• Work instruction: Copy the data exactly, pictures aside.

Segment Start: Data excerpts

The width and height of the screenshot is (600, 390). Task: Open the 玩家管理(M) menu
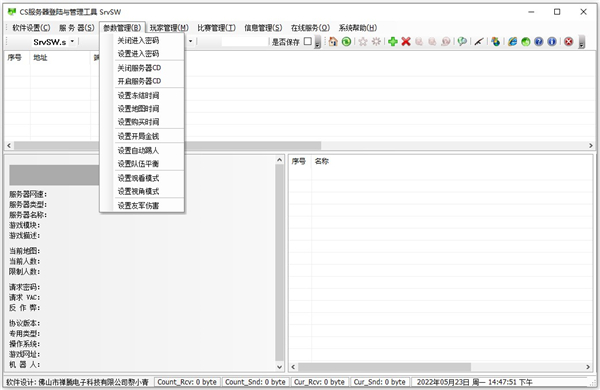coord(169,28)
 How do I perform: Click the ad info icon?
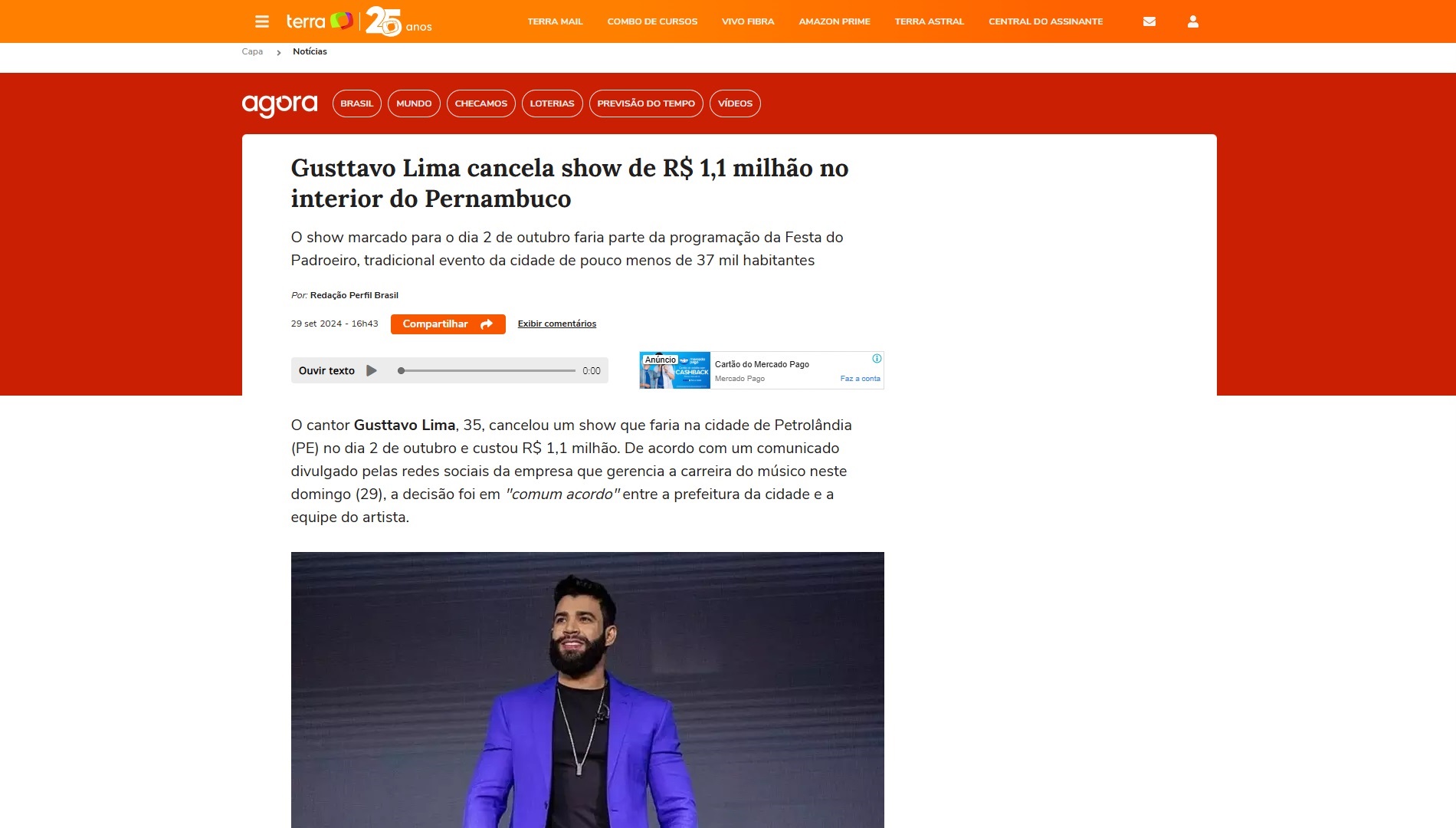(877, 358)
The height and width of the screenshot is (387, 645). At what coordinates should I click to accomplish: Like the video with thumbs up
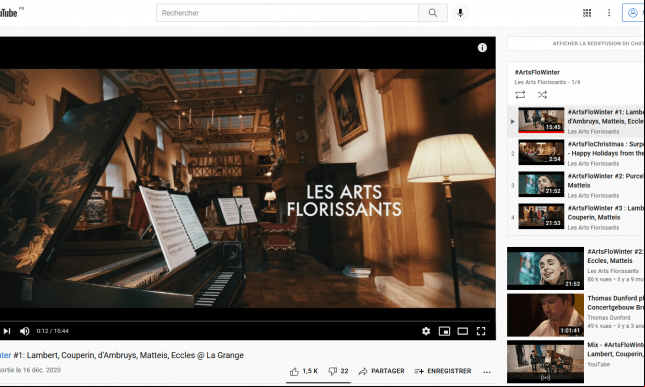pyautogui.click(x=304, y=371)
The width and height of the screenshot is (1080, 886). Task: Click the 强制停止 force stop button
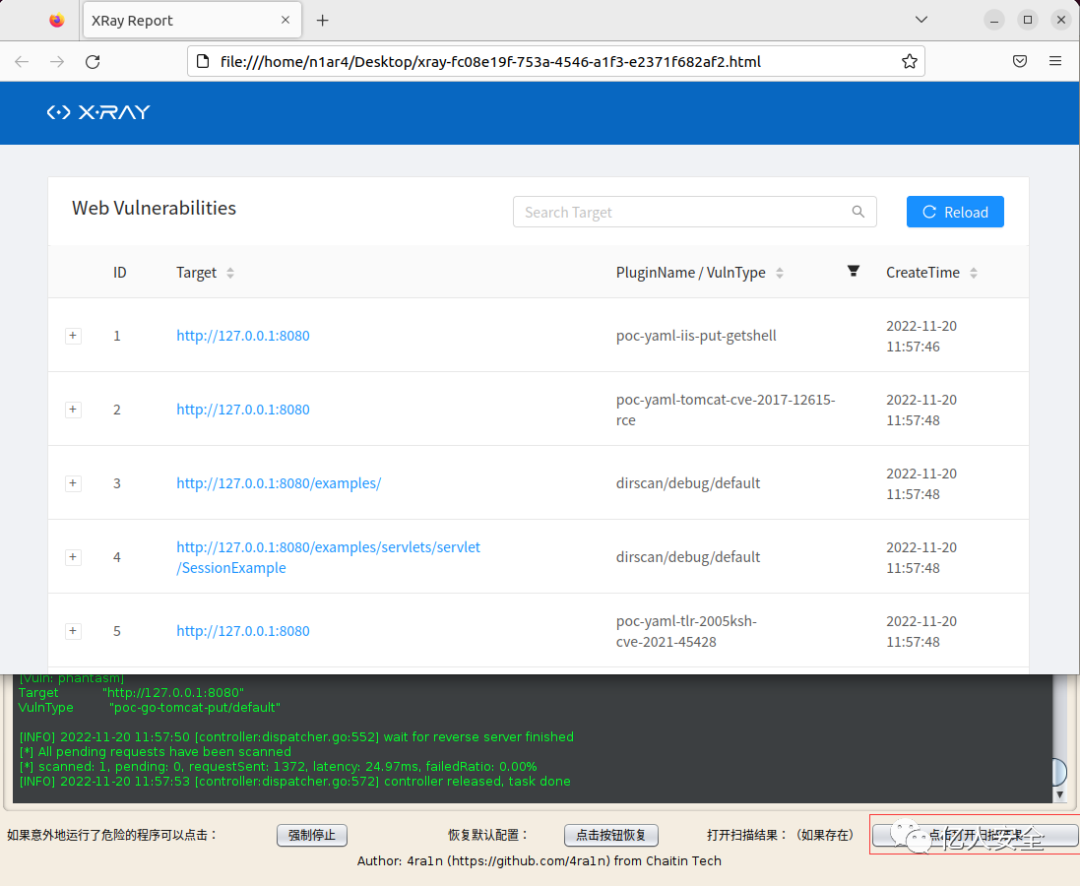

Segment End: Data excerpts

• Finished exercise:
The width and height of the screenshot is (600, 390). Task: Open the 玩家管理(M) menu
coord(169,28)
 How do I perform: Click the ad info icon?
(877, 358)
The height and width of the screenshot is (387, 645). At what coordinates should I click to accomplish: Like the video with thumbs up
pyautogui.click(x=304, y=371)
The width and height of the screenshot is (1080, 886). Task: Click the 强制停止 force stop button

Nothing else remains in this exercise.